======== STORED ROWS

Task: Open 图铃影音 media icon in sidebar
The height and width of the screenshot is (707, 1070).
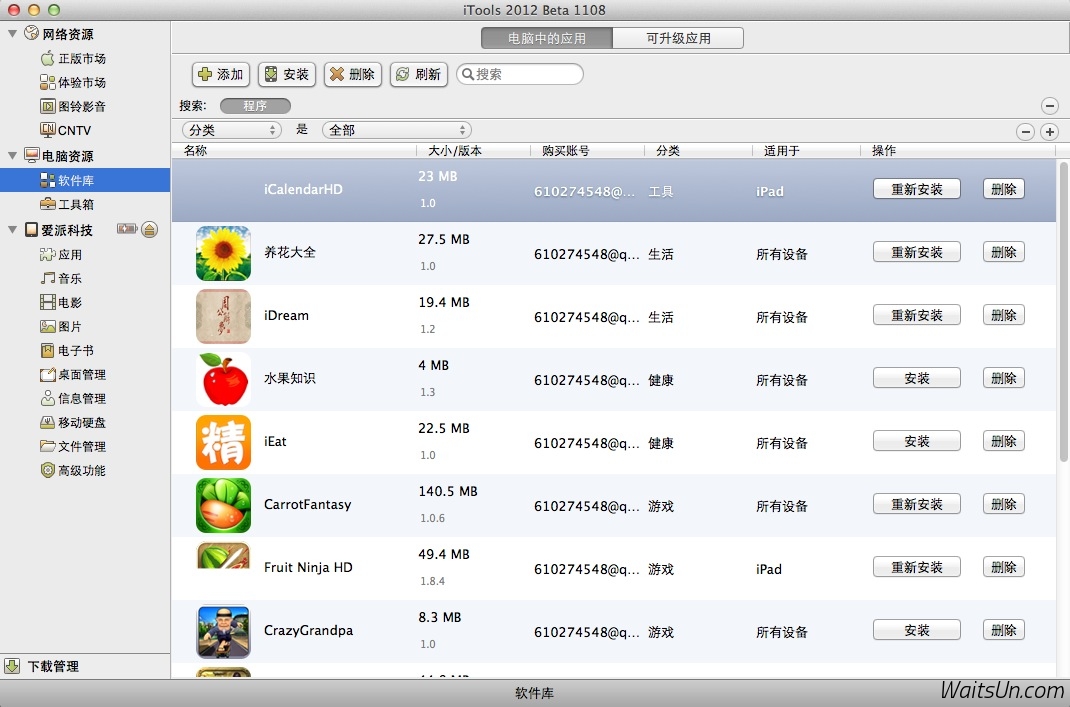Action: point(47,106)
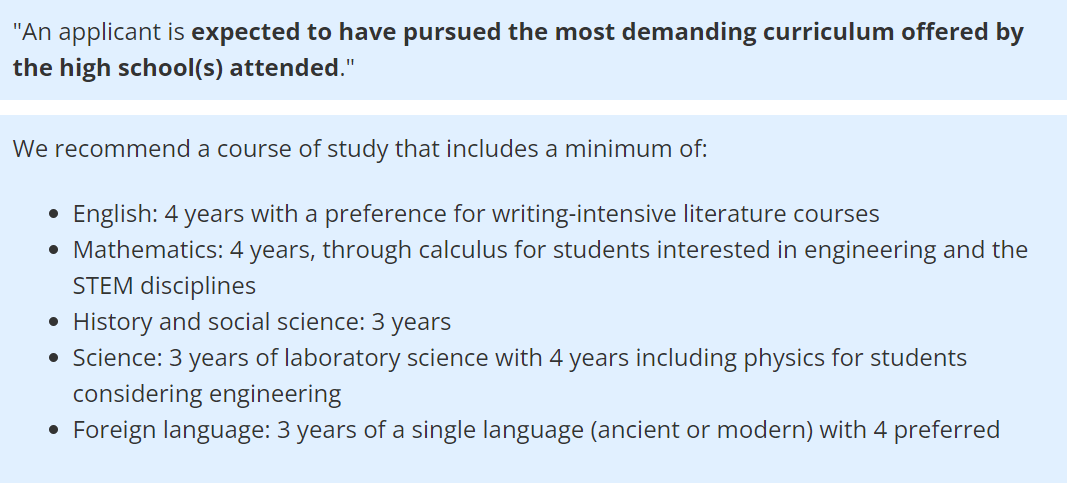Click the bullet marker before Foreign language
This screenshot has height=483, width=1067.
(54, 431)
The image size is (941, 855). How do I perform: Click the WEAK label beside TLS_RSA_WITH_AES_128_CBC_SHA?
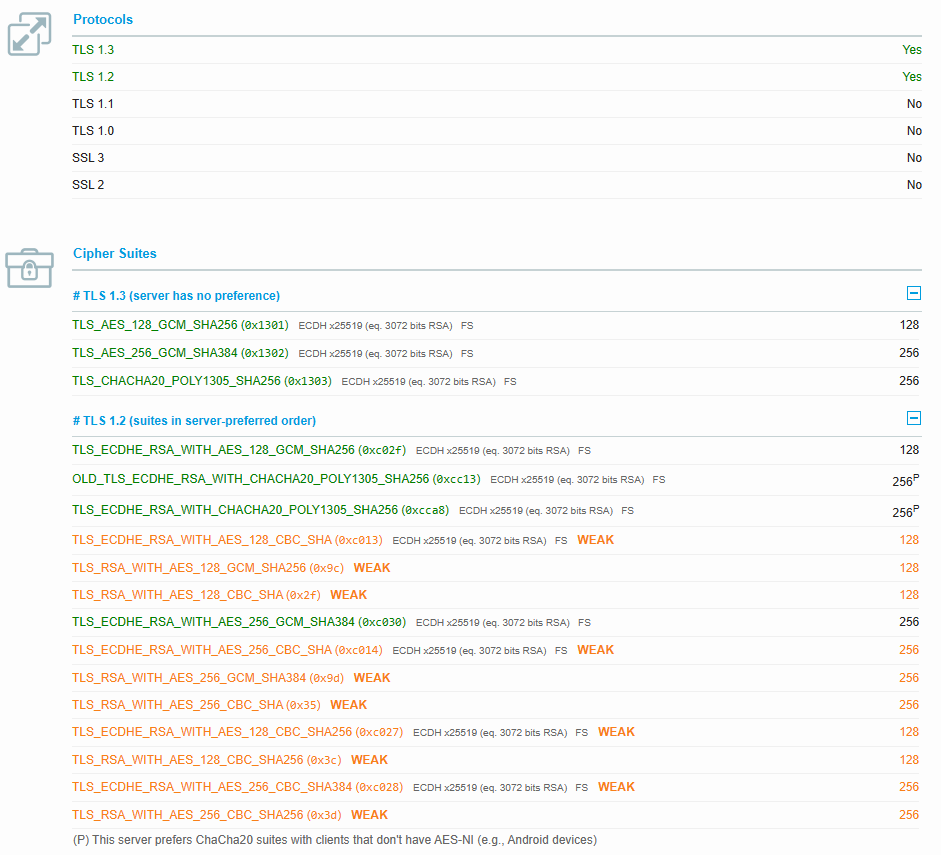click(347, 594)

================

GIVEN REQUEST: Update the whole listing above by replacing "sidebar" with "navigation panel" and keeping everything else the same. Omit the pictures from your answer.

RESULT BELOW:
Task: Open 图铃影音 media icon in navigation panel
The height and width of the screenshot is (707, 1070).
Action: point(47,106)
Click the bullet marker before Foreign language
This screenshot has height=483, width=1067.
(54, 431)
The image size is (941, 855). How do I perform: Click the WEAK label beside TLS_RSA_WITH_AES_128_CBC_SHA?
click(347, 594)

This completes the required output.